3つのテーマを討議の柱として、行政・校長・栄養教諭のお立場からの熱い討議が行われました。テーマのひとつである「栄養教諭を中核とした食に関する指導の在り方とそれを実現するための具体的方策」の討議では、食に関する指導は、児童生徒の実態から学校の課題を整理し、子どもにどうなってほしいか、どのようなことを身につけてほしいかを基に、必要な指導を計画し実施することが重要であるとのお話がありました。

栄養教諭の必要性は、他の教諭では教えることのできない栄養教諭の専門性であり、この専門性についての理解を周囲に深めてもらうためには、栄養教諭から具体的にどのようにアプローチをすればよいか、シンポジストの方々から経験に基づいた助言があり、栄養教諭が今後目指す姿に向けて、スモールステップから能動的に行動しなければならない、と熱心に討議されていたことが強く印象に残っています。
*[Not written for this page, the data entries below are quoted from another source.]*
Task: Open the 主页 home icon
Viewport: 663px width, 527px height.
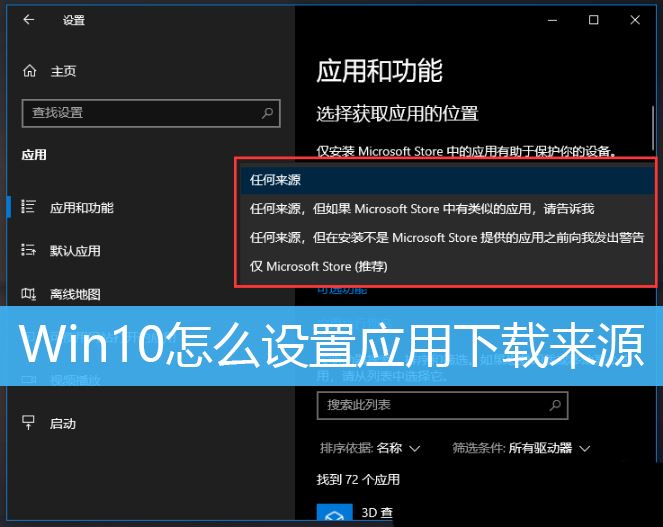Action: 29,71
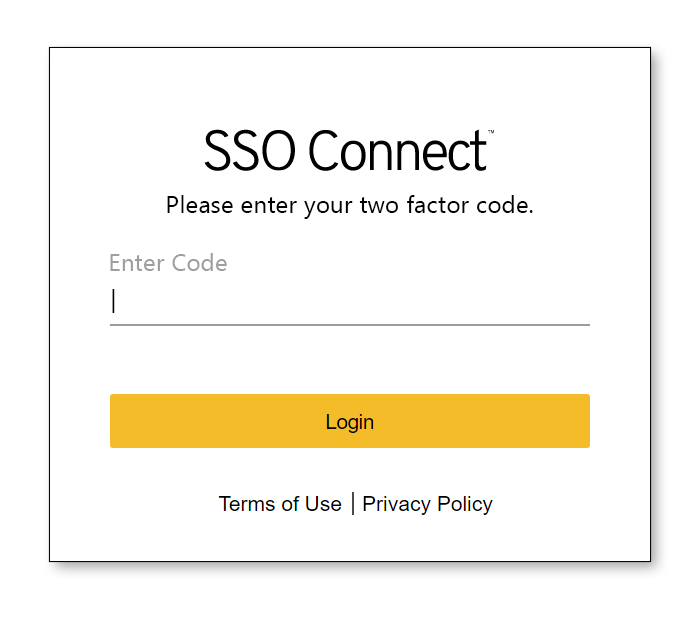Click the word 'Policy' in footer link
The height and width of the screenshot is (620, 700).
coord(465,504)
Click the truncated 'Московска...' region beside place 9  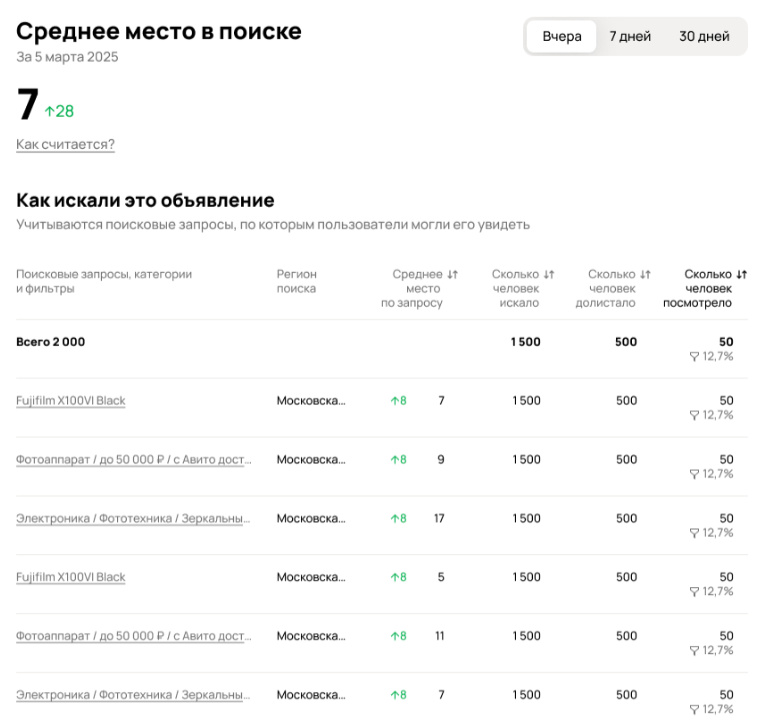pyautogui.click(x=311, y=460)
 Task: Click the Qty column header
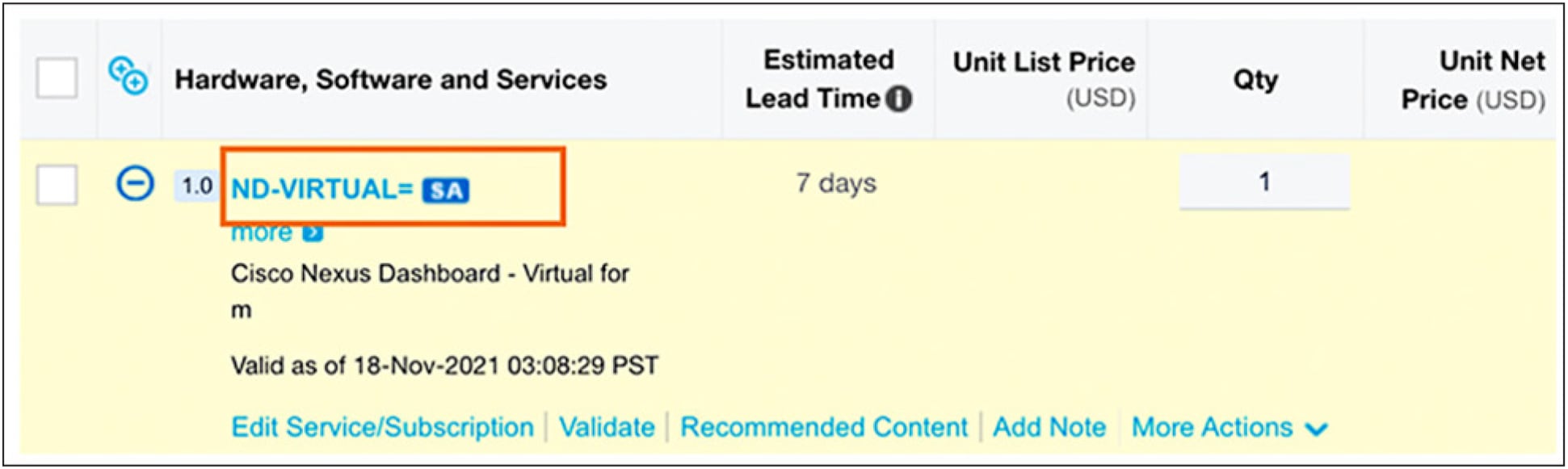(1255, 79)
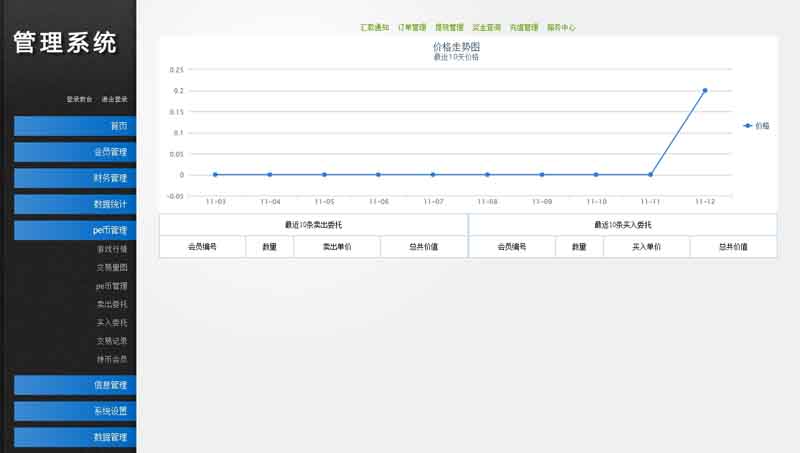The image size is (800, 453).
Task: Expand the 会员管理 sidebar section
Action: pyautogui.click(x=75, y=152)
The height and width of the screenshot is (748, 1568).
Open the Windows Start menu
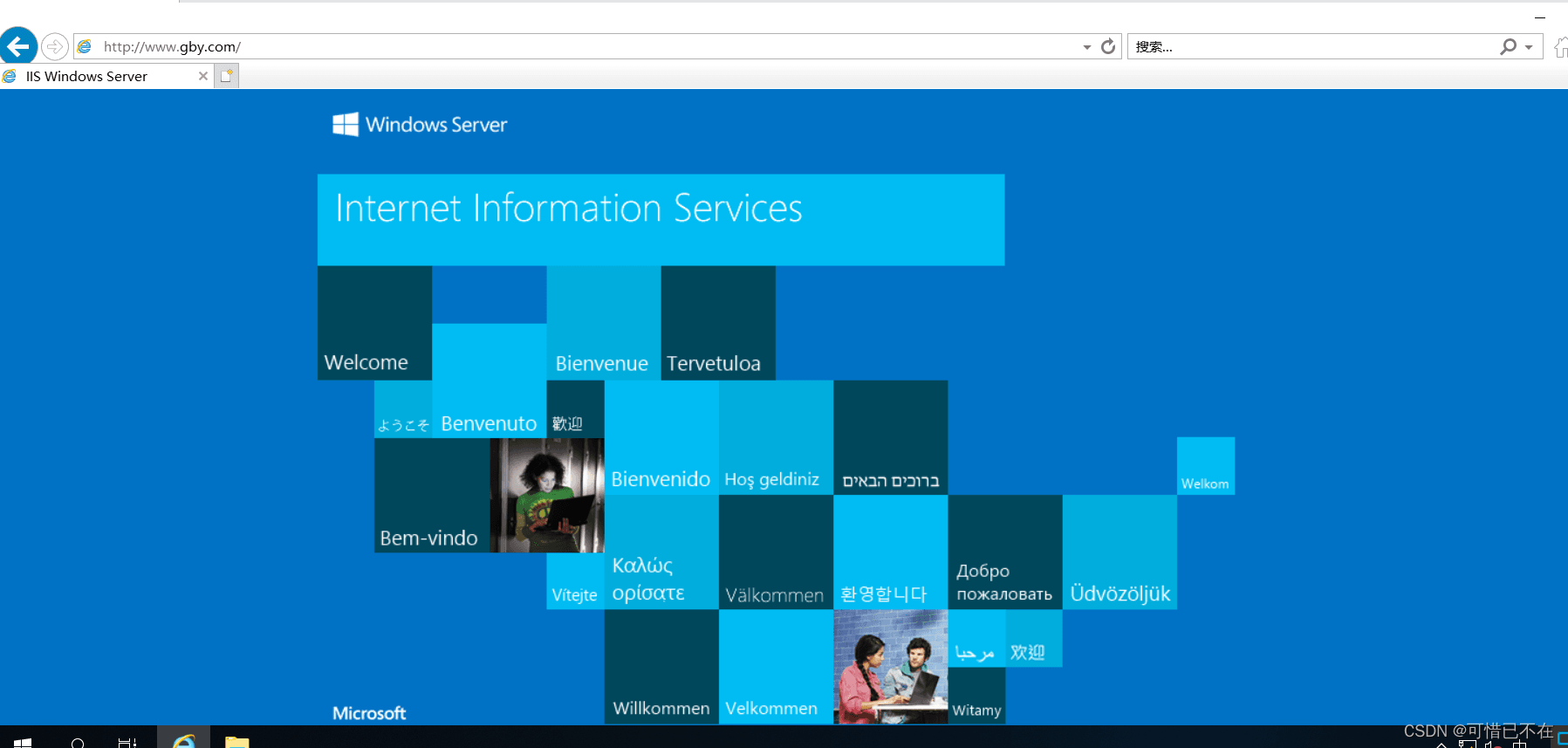(23, 740)
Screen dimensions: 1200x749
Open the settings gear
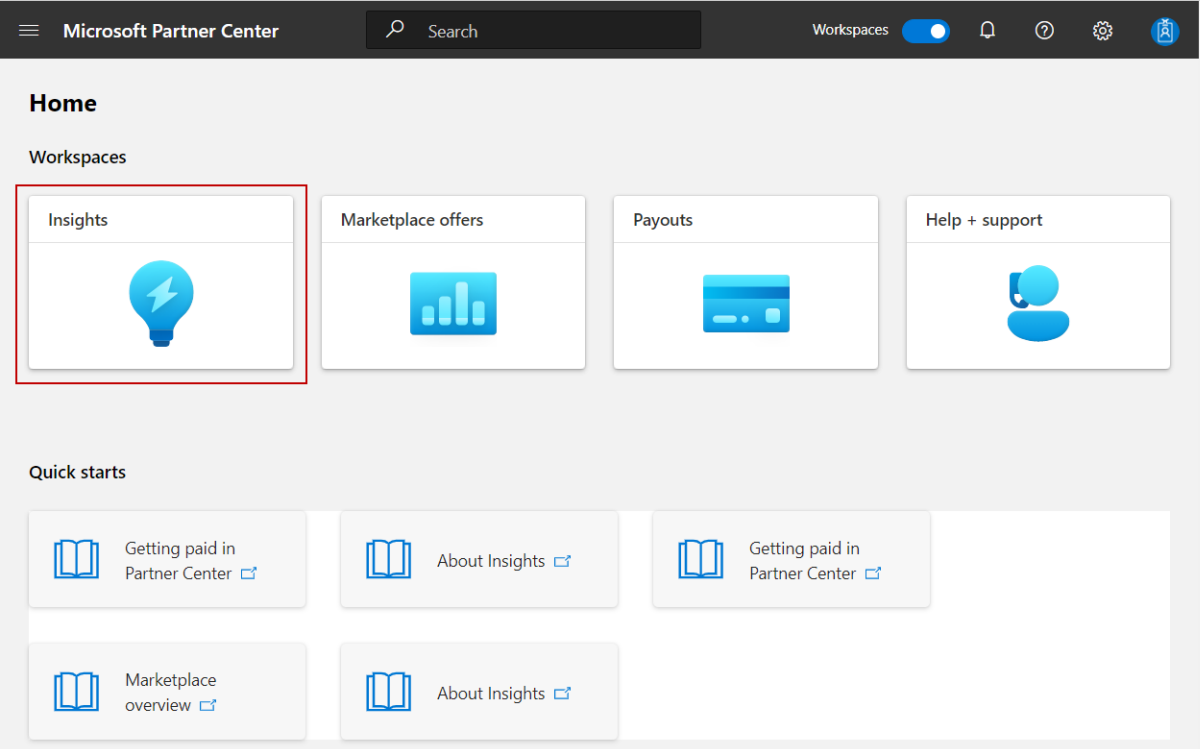point(1102,30)
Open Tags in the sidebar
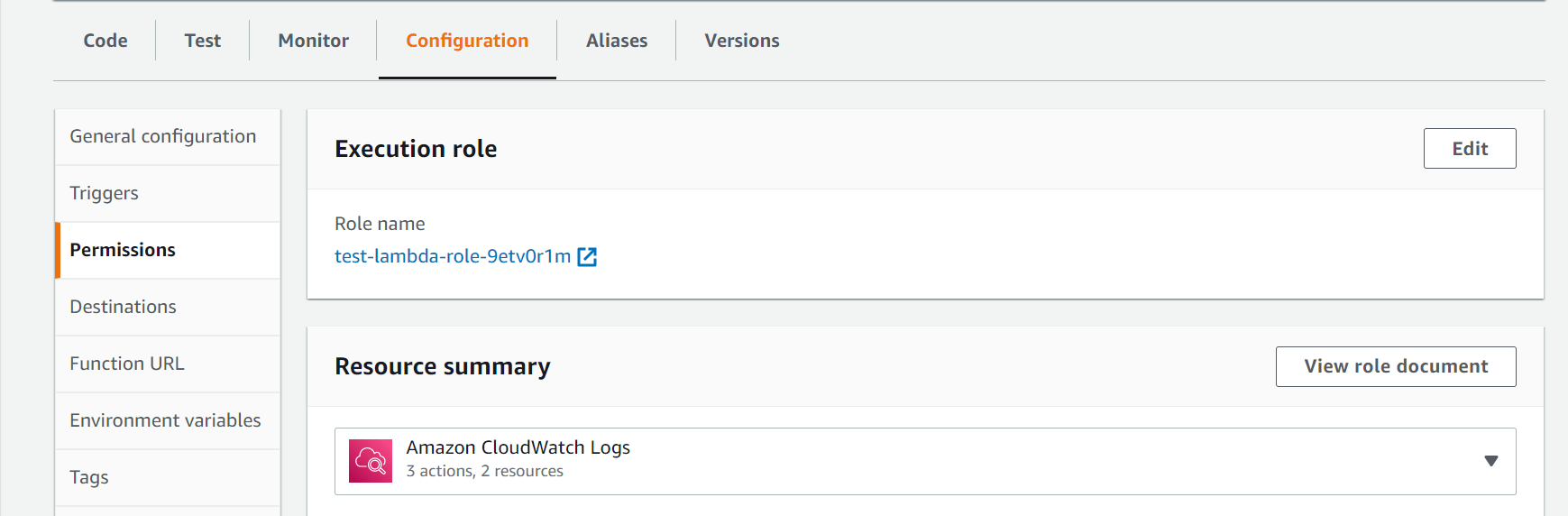 [89, 477]
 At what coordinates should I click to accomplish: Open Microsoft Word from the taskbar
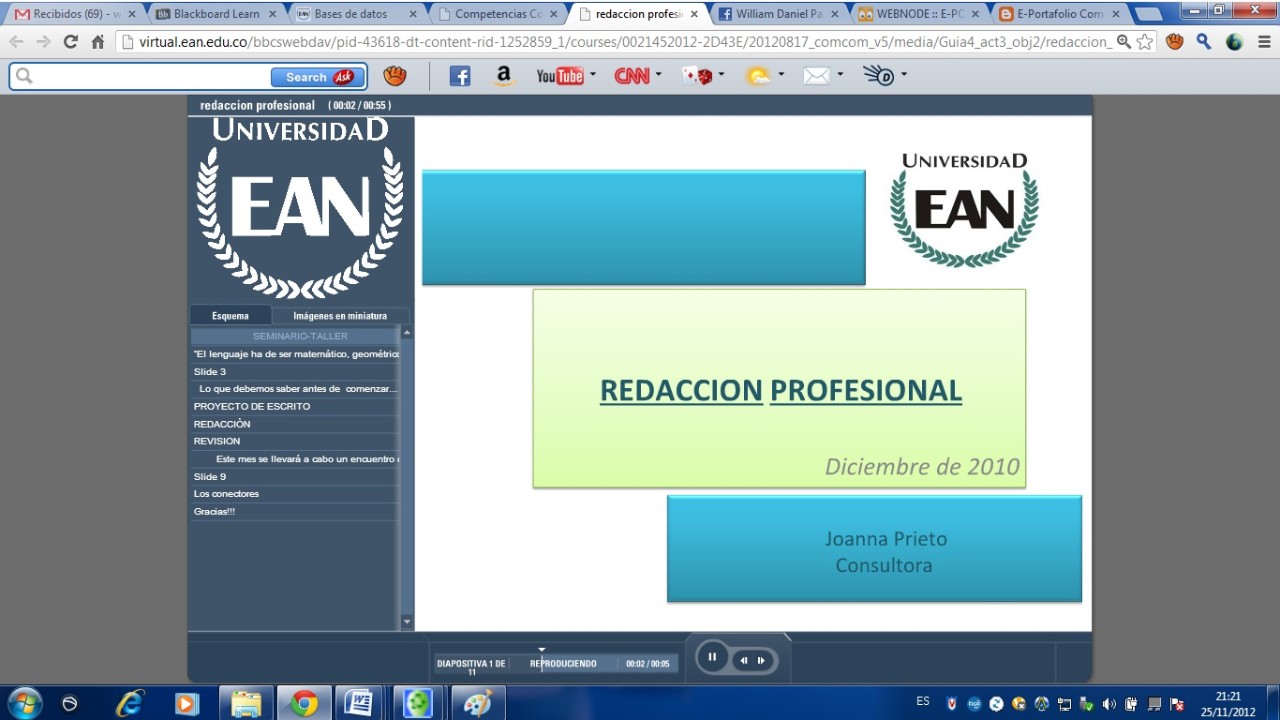click(358, 703)
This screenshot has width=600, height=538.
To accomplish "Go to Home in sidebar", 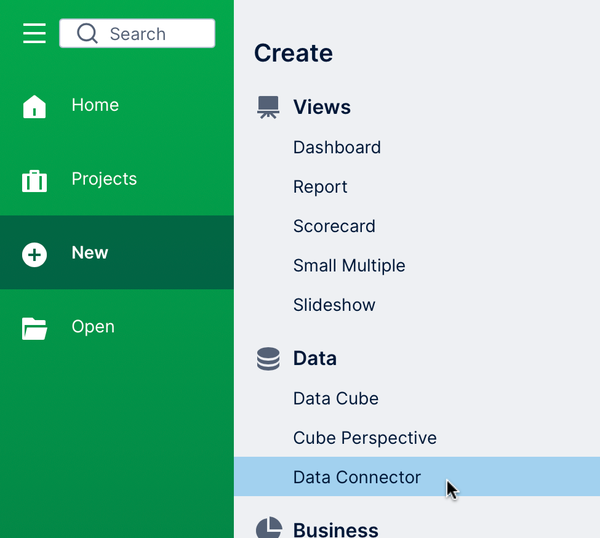I will (x=117, y=105).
【第7分科会 学校給食の栄養管理と生きた教材となる献立作成の在り方】

(1)岩手県久慈市立長内中学校 研究発表 栄養教諭 大石 祥子氏
主題: 食べる力を育み、未来につなぐ食品ロス削減
~残食を減らすための共同調理場と学校の連携による意識改革~

(2)茨城県日立市立松風中学校 研究発表 栄養教諭 下山田 麻衣氏
主題: 地域の健康課題改善に繋げる栄養管理の在り方
~美味(おい)しお給食を通した生き教材となる献立作成~

(3)和歌山県紀美野町立下神野小学校 研究発表 栄養教諭 岡 明子氏
主題: 学校給食を「生きた教材」として活用するために
~「深めよう きみの食」豊かな心と体の育成を目指して~

学校や地域の課題解決に向けて、まず、栄養教諭が児童生徒の実態調査結果を分析し、給食の適正量を割り出して、調理時の工夫や食の指導を行った結果、①適正量のごはんの摂取 ②減塩 ③残食の減少などが数値として創出され、食の指導による効果の結果に結びついていることが立証されました。更に、児童生徒の主体的な意識や行動改革にも繋がったとする本発表は、数値分析に基づく非常にレベルの高い内容でした。

このような栄養教諭を中心とした専門性の高い日々の取組が、児童生徒の現在の課題改善とともに、将来に向けて食生活を自己管理できる心身ともに健康な成人の育成に繋がっていくことを実感し、分科会研究協議においても、意義深い多くのことを学習させていただきました。